# 3 new audio-books, HH-related!



## forkmaster (Jan 2, 2010)

So I found this lurking around on Facebook, and as no one else has written about it. Its 3 new audio-books, at least 2 is HH-related.

First, The Sigillite by Chris Wraight:
The Sigillite (Horus Heresy): Amazon.co.uk: Chris Wraight: Books

Second and third, Burden of Duty and Grey Angel (HH) by James Swallow and John French. I think this could be a back to back like The Dark King/The Lightning Tower:
Burden of Duty and Grey Angel (Horus Heresy): Amazon.co.uk: James Swallow, John French: Books

So what are your speculations, hopes, dreams and ideas?  shoot.


----------



## Codex Todd (Mar 22, 2009)

Cool find! Loving the audio dramas/books atm, I imagine Burden of duty and Grey angel will be like Lightning tower, 2 stories 1 disc. Have no idea what it could relate too though maybe more grey knight stuff? The Sigillite could be interesting, be good to have more info on the Emperors number 2


----------



## Lord of the Night (Nov 18, 2009)

• [PROBLEMS]
• A. Please list every book author named in the forum thread about the new audio-books.
• B. Summarize the forum thread about the new audio-books in two sentences.

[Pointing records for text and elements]

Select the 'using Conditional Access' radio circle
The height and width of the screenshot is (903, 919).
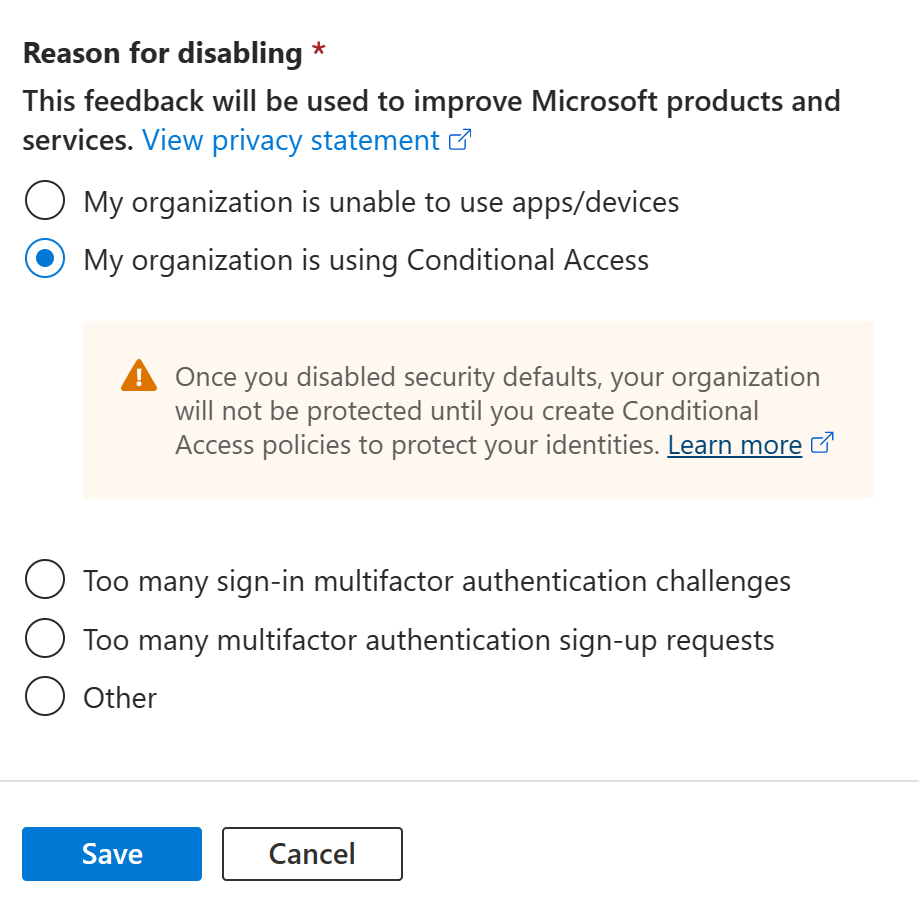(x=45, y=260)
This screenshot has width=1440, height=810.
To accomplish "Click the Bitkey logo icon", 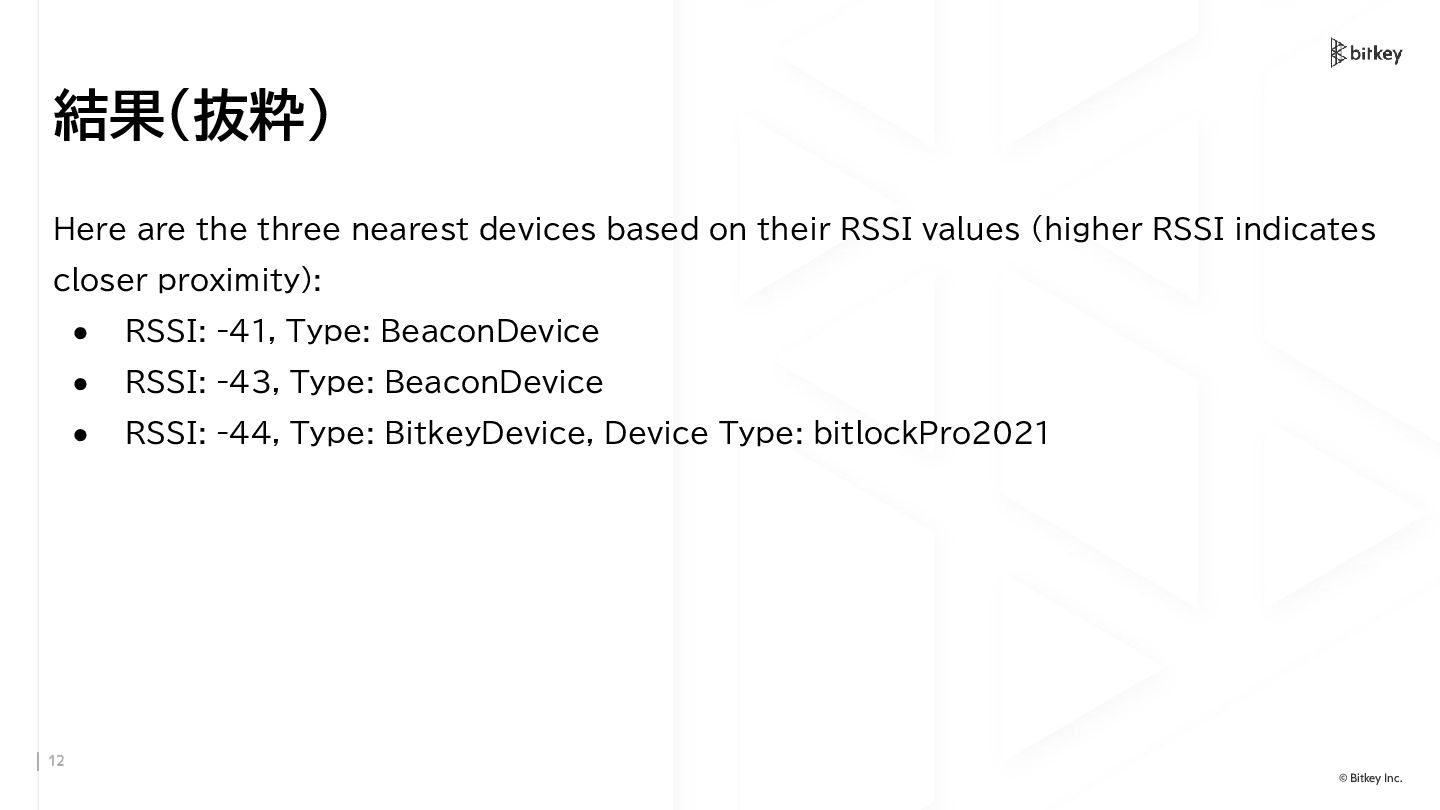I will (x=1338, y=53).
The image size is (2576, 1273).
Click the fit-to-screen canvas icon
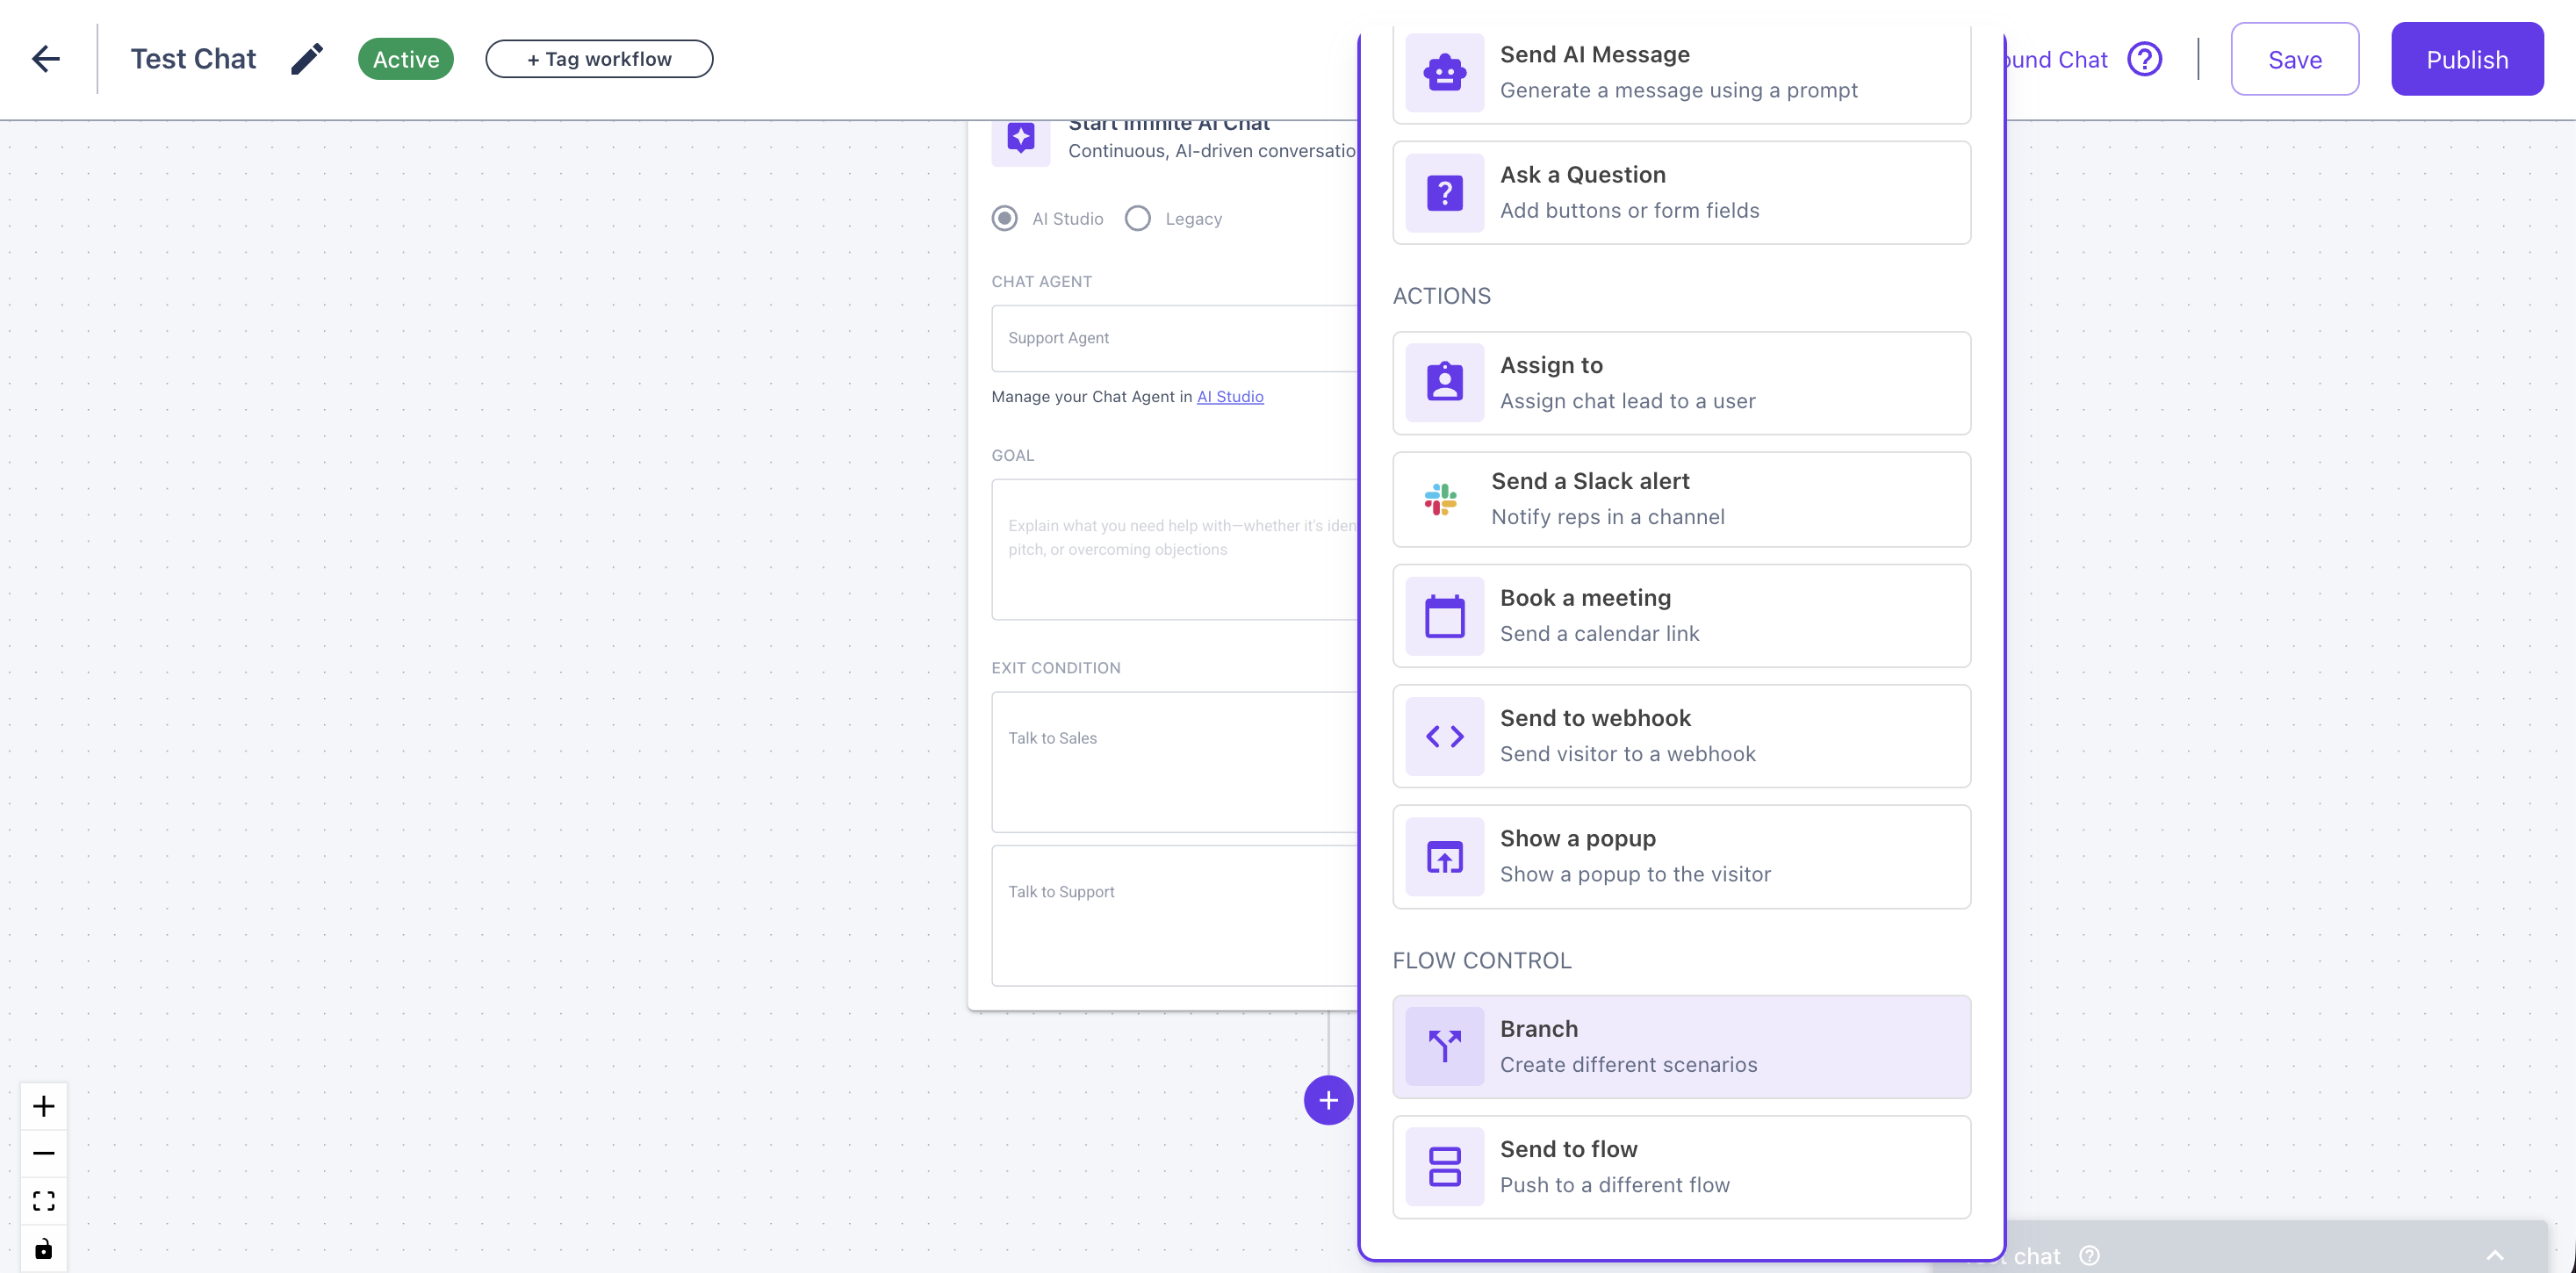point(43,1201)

• [FINAL ANSWERS]
• A.
Chris Wraight
James Swallow
John French

• B. The first post reports three new audio-books found on Facebook: The Sigillite by Chris Wraight, plus Burden of Duty and Grey Angel by James Swallow and John French, which the poster thinks could be a back-to-back release like The Dark King/The Lightning Tower. A reply calls it a cool find, expects Burden of Duty and Grey Angel to be two stories on one disc, and says The Sigillite could be interesting for giving more information on the Emperor's number 2.